---------- DATA FOR PROCESSING ----------
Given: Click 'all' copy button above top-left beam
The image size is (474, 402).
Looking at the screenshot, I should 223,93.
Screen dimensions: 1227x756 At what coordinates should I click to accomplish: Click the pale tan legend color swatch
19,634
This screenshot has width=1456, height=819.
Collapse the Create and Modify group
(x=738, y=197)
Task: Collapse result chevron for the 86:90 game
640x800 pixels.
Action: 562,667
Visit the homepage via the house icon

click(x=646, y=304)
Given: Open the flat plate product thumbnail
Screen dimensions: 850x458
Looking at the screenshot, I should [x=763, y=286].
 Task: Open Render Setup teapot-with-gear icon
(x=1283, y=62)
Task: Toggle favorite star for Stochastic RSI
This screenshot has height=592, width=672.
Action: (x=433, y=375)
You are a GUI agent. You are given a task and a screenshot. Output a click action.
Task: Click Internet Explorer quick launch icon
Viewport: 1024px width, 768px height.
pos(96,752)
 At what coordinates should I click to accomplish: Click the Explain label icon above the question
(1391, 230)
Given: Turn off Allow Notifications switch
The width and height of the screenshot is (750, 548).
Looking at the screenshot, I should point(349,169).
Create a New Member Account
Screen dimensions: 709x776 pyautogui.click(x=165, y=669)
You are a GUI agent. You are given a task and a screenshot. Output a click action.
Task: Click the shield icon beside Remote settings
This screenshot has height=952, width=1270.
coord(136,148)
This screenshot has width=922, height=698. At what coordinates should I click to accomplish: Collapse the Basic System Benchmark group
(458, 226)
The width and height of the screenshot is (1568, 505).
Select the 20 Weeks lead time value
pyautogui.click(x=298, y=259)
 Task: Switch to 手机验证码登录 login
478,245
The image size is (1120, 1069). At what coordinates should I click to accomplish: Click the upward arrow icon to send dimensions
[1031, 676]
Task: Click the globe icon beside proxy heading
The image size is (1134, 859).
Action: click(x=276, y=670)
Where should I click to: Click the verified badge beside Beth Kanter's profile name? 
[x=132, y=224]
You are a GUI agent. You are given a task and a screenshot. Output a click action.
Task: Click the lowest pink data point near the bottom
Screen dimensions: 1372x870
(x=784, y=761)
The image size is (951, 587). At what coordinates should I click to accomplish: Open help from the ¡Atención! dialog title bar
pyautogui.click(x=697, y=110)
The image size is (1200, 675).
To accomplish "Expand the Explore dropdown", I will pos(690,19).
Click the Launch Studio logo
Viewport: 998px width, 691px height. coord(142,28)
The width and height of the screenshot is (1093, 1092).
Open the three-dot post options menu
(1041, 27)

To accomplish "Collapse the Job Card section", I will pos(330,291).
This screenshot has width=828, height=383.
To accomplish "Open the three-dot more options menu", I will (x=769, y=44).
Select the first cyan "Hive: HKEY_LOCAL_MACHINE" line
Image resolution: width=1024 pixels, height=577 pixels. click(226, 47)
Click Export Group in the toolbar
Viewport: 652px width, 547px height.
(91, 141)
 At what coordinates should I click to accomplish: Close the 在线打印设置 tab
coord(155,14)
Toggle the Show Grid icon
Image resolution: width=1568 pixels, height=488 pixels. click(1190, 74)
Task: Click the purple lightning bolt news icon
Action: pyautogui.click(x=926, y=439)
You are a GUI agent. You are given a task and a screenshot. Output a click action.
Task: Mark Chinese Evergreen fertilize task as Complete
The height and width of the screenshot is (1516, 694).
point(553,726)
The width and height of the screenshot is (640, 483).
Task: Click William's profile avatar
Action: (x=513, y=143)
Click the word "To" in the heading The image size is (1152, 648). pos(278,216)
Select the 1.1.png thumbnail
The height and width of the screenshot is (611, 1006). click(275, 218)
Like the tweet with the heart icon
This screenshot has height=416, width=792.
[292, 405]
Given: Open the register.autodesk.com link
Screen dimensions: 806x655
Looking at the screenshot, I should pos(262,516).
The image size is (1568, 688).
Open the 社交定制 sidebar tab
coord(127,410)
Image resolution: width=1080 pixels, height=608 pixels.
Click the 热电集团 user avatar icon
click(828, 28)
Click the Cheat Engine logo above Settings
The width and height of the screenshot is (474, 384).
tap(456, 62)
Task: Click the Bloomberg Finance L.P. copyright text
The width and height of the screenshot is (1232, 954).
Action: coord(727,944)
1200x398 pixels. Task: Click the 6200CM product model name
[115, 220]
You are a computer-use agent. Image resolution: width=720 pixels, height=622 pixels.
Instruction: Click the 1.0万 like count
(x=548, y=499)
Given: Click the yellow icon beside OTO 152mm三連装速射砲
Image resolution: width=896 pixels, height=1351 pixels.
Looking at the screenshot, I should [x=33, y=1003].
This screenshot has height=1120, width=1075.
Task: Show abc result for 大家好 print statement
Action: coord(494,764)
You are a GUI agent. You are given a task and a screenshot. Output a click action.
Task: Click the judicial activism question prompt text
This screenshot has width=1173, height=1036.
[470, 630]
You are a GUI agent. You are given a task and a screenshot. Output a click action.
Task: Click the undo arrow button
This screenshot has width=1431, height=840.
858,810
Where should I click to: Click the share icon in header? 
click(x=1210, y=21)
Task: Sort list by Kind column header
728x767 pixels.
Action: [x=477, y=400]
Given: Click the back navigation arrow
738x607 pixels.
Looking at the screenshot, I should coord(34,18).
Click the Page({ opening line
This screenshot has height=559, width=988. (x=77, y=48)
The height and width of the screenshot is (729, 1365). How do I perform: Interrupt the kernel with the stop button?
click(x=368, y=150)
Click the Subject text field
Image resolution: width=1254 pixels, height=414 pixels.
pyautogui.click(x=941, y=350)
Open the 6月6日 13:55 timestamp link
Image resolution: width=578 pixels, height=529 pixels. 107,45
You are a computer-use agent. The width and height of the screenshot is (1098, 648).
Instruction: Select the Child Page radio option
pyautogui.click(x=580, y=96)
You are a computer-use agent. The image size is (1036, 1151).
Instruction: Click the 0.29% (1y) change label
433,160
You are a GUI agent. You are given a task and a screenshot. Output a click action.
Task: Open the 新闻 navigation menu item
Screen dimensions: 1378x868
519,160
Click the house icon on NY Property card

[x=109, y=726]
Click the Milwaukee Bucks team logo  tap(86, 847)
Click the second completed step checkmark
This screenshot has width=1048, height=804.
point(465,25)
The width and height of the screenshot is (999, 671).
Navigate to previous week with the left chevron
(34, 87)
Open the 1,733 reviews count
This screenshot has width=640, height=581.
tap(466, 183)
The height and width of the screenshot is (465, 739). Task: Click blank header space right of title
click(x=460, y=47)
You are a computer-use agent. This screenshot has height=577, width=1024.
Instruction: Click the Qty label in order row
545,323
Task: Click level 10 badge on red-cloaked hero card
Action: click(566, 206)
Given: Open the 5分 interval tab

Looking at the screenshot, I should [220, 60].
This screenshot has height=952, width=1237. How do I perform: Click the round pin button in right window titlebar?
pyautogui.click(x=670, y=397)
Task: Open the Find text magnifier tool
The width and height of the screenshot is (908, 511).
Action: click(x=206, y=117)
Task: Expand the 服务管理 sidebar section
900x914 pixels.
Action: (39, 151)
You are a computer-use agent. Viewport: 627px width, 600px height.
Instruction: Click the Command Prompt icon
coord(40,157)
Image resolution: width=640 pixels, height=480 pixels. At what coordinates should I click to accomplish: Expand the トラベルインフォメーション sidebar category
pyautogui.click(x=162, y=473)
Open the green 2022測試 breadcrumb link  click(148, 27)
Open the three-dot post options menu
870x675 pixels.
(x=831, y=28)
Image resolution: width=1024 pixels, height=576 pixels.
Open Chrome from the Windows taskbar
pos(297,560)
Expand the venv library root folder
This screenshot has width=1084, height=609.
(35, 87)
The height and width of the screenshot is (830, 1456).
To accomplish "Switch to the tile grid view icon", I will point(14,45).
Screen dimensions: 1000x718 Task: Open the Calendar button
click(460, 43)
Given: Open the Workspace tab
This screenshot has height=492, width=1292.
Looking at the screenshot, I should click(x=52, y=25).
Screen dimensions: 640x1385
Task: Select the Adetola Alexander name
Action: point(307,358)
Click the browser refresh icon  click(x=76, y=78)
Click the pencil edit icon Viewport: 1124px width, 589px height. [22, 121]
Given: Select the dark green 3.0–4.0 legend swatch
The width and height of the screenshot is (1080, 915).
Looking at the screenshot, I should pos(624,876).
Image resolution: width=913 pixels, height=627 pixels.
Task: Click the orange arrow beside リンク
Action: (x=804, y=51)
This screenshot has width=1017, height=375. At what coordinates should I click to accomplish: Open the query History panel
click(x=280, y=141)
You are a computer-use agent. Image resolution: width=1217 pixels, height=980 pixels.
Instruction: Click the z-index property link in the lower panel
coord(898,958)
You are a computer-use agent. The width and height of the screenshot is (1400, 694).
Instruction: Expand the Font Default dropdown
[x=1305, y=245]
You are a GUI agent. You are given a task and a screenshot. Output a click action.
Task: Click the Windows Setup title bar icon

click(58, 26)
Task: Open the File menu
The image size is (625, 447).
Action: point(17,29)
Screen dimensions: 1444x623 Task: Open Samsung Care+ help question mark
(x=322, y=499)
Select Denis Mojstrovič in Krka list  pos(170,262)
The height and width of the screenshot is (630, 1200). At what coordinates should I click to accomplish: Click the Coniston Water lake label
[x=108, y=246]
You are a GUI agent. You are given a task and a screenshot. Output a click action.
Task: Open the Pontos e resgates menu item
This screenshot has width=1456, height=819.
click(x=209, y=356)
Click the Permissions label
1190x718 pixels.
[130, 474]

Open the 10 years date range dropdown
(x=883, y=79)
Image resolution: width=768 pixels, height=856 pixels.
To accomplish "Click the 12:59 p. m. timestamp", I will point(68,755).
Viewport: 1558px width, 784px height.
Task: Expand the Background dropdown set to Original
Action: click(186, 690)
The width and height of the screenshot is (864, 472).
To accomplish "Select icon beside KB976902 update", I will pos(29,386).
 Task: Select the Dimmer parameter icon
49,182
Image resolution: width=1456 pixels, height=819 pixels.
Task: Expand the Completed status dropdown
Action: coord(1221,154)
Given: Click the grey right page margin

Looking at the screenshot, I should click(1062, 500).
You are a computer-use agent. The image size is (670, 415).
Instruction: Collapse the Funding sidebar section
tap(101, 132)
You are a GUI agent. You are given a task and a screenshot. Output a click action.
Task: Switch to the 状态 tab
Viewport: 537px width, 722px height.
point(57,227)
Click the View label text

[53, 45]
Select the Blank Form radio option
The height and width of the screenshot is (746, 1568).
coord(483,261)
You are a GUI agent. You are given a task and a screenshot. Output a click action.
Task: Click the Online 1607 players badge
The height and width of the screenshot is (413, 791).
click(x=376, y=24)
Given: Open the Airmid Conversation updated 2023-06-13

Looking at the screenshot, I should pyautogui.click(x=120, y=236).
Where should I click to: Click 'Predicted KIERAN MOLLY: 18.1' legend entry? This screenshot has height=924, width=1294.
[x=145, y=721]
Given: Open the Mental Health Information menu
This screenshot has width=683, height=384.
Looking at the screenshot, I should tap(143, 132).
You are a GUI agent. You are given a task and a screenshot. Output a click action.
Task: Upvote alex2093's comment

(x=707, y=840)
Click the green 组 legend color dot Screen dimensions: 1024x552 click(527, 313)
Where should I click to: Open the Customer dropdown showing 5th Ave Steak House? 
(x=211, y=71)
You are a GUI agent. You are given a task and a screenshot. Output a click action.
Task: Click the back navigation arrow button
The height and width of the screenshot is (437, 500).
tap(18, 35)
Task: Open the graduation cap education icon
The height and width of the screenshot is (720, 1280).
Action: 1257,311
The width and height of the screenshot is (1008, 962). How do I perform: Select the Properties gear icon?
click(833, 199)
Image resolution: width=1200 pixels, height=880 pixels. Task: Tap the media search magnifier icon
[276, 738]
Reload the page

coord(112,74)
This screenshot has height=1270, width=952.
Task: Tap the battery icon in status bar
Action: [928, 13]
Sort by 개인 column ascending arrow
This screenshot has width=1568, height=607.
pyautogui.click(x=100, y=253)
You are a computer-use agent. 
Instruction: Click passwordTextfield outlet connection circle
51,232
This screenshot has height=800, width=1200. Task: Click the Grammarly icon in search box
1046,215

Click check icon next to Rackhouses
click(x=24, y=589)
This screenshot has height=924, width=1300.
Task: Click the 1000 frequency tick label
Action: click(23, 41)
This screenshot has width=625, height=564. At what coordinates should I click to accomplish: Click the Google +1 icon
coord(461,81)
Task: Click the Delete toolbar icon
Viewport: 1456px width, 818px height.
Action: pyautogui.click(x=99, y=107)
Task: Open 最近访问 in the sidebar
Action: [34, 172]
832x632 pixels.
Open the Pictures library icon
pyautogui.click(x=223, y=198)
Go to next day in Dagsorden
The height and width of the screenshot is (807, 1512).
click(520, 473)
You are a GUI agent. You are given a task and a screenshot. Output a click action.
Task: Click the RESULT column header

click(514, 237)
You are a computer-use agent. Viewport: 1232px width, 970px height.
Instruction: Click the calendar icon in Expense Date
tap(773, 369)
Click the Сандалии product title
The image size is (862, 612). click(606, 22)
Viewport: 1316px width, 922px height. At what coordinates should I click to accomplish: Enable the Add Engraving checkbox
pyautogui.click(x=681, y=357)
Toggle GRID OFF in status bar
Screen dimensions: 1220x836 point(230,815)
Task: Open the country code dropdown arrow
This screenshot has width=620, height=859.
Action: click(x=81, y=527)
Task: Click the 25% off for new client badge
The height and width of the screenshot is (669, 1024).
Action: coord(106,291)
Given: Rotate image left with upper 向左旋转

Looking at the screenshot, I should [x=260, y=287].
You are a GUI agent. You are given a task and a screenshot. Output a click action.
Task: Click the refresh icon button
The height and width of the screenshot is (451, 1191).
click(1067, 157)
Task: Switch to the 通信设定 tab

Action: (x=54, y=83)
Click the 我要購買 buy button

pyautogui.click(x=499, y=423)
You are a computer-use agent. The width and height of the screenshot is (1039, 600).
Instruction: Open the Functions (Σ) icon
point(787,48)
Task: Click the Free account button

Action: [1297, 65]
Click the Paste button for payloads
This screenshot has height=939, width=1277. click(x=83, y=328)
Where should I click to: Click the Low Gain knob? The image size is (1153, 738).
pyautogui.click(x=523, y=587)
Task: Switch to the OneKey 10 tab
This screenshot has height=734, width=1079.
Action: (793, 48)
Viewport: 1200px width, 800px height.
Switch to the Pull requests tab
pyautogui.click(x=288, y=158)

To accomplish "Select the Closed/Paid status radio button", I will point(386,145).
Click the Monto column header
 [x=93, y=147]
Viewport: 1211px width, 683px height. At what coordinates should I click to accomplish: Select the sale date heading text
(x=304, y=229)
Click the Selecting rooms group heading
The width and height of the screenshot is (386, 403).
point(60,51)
----------
▶ **WHAT YOU ARE ASKED TO DO**: Report how many lines in the entries hold the string "toolbar". Nothing but the number is wanted.

▶ **COMPLETED EXERCISE**: 2